This case is here on a petition to review an order of the Federal Trade Commission. The Commission directed its order against James A. Melley, Sr. in his individual capacity, as well as against the company, because it found that Melley knew of and approved many of the false and deceptive practices. Testimony before a hearing examiner showed that Melley was the organizer of the company, served as its president and treasurer, and owned 51 per cent of its stock. In the company's infancy he did much of the selling himself, and although at the time in question Melley no longer engaged in any selling himself, he still, in the words of the trial examiner, "spends his time in the office supervising the over-all operations * * *." In addition, he devised the form contract used by the company's salesmen, a contract whose provisions were an integral part of the deceptive scheme. All of these factors, combined with the uncontradicted proof of widespread instances of deceptive practices by company salesmen, support the Commission's finding that Melley knew of and approved the deceptive practices. See Fred Meyer, Inc. v. F.T.C., 9 Cir., 359 F.2d 351, 368 (1966).

The Commission introduced testimonial evidence as to 12 typical sales, dating from February 1965 to May 1968, taking place at sites as widespread as Oahu, Hawaii, Colorado Springs, Colorado, Groton, Connecticut, Portsmouth, New Hampshire, and Havre de Grace, Maryland. The same oral misrepresentations were made in every one of these cases, and in each the pattern of deception was facilitated by the contract written by Mr. Melley. The Commission does not engage in speculation when it rejects the conclusion that these similarities occurred purely by coincidence and instead infers that they were the result of direction from above.

We might add, in response to the dissent's unwarranted characterization of these instances as "scattered misrepresentations," that petitioners' own counsel sought to limit the number of customer-witnesses that could be called by the Commission in order "to reduce the case to manageable and realistic proportions" and to avoid burdening petitioners.

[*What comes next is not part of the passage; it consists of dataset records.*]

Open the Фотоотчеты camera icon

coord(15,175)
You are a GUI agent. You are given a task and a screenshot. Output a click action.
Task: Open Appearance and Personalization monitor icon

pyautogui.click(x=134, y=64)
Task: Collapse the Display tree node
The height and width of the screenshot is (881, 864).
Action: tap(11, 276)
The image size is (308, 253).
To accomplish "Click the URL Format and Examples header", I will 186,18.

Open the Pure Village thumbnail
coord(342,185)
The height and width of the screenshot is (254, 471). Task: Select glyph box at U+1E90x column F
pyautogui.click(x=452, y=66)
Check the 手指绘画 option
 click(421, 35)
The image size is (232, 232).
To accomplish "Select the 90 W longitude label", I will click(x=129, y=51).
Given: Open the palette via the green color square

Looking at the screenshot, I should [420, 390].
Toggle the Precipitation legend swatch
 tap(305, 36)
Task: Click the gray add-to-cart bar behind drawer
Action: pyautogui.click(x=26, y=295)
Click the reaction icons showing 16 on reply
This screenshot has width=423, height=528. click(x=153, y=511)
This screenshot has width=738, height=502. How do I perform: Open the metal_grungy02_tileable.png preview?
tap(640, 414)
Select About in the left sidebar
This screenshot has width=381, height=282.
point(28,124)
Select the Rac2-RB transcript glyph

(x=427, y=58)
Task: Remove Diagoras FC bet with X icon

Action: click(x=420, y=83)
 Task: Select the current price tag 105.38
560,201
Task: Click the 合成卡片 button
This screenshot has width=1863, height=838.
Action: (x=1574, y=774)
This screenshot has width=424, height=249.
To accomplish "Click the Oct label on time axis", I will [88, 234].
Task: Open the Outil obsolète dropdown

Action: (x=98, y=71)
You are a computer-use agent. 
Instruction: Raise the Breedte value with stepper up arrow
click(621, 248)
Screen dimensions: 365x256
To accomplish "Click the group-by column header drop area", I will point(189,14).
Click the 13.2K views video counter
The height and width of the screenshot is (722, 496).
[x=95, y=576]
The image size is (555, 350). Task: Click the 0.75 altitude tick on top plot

In drawing inferences about the knowledge of corporate officers in cases such as this, the Commission properly draws upon its expertise. And where it does so, our guiding principle in reviewing the Commission's findings of fact is Mr. Justice Black's statement for a unanimous Court in F.T.C. v. Standard Education Society, 302 U.S. 112, 117, 58 S.Ct. 113, 116, 82 L.Ed. 141 (1937):

It is interesting to note that, although the Standard Education Society is apparently not related to Standard Educators, Inc., the record does indicate that when he incorporated Standard Educators, Inc. Mr. Melley made arrangements with Standard Education Society to purchase its line of encyclopedias for resale to the public. Standard Education Society also provides the broadsides used by Standard Educators' salesmen in their sales presentations. In addition, the false and deceptive practices of Standard Educators, Inc. parallel in many respects the false and deceptive practices condemned in Standard Education Society, including; representing that encyclopedias are given away free or sold at a specially reduced price to selected persons in return for use of the purchaser's name for advertising; representing that the recipient pays only for purchase of a 10-year annual yearbook extension service; and representing that the recipient was getting a special combination offer not generally available.

"The courts do not have a right to ignore the plain mandate of the statute which makes the findings of the Commission conclusive as to the facts if supported by testimony. The courts cannot pick and choose bits of evidence to make findings of fact contrary to the findings of the Commission. * * *"

(Footnote omitted.)

In this case, the conclusion that Melley knew of and authorized the deceptive practices was amply supported by evidence of record. A heavy burden of exculpation rests on the chief executive and primary shareholder of a closely held corporation whose stock-in-trade is overreaching and deception.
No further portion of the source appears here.